Montpellier is a formerly provincial city that is pushing well past its 19th century boundaries. I followed the same streetcar line in two directions this afternoon, in the westerly direction to the terminus at Odysseum, and to the northeast, just one stop short of the end of the line at Mosson. Riding west, I saw many new (or no-longer-new) apartment buildings, surrounded by open areas and gardens, within walking distance of streetcar stations, and with roads and parking. At Odysseum, I walked off the tram into a new, two-story shopping area, which reminded me of nothing more than southern California, and specifically, with this week’s dry heat, of Palm Desert, where I visited my parents regularly some years ago. And then, I understood why Montpellier is growing. It is France’s version of the Sun Belt—affordable, modern and with wonderful weather. I spent much of my life running away from California, and here, happily, I felt at home.

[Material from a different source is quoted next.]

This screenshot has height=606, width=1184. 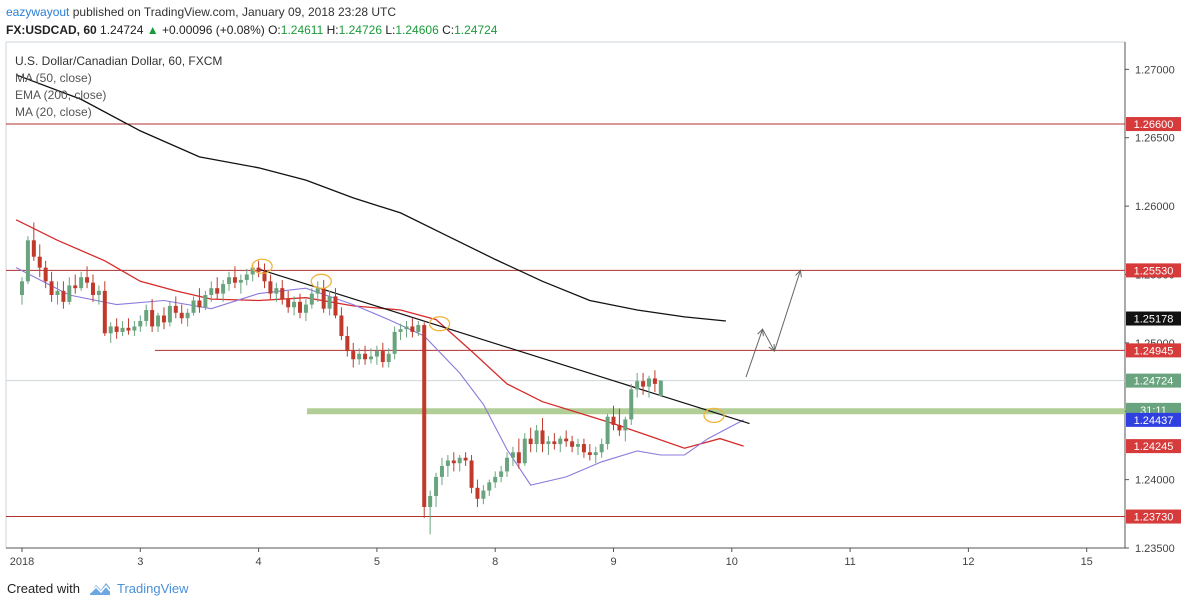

Of course, it is not the same. This shopping center has sun and outdoor dining, including a very nice salad place where I had lunch, a Burger King and a parking lot (just like California), but its public goods are important and visible, a kitschy outdoor Greek theater (with classical statues and a Mahatma Gandhi), a planetarium and an aquarium, a street car station. But the cars in the lot are smaller. The atmosphere less blatantly affluent. From the train, I saw apartment buildings rather than single family houses. What it does have is the same celebration of good weather and the same feeling of middle class leisure.
Returning to the center, again by streetcar, I got off at the Port Marianne stop facing a modern building and a Kaufman & Broad showroom, a southern California builder, for whom my father did some consulting engineering work in the 1970’s. I was told that Kaufman & Broad is active all over France. Beyond it, the neighborhood, the open space, and the city hall overlooking the Lez River were strikingly beautiful. While cultivated Frenchmen (including most of my friends) prefer their country houses and elegant, or at least antique, Paris (or Bordeaux) apartments, a sunny style of modern apartment living is better, for many, than old darkened houses on narrow village streets (or carless, narrow, Montpellier streets). There is a reason for suburban living, and Montpellier is producing a higher-density version of it.
On the second trip, north and east, I saw again, an older 19th-20th century city, this time with some houses, outside the old city. This gave way again, to newer offices and apartments, less striking than some I had seen on the westerly route. What was impressive, in this direction, was the university and hospital buildings. Montpellier has retained its intellectual tradition, and an Irish passenger next to me confirmed that it is a major medical center. My map shows a number of hospital and university buildings on the north side of the city. This one is apparently brand new.
Only at the outer stops did I see what I had not seen previously. A banlieue of deteriorated contemporary housing, populated almost exclusively by middle eastern immigrants. Elsewhere in the city, everybody appears to mix with ease.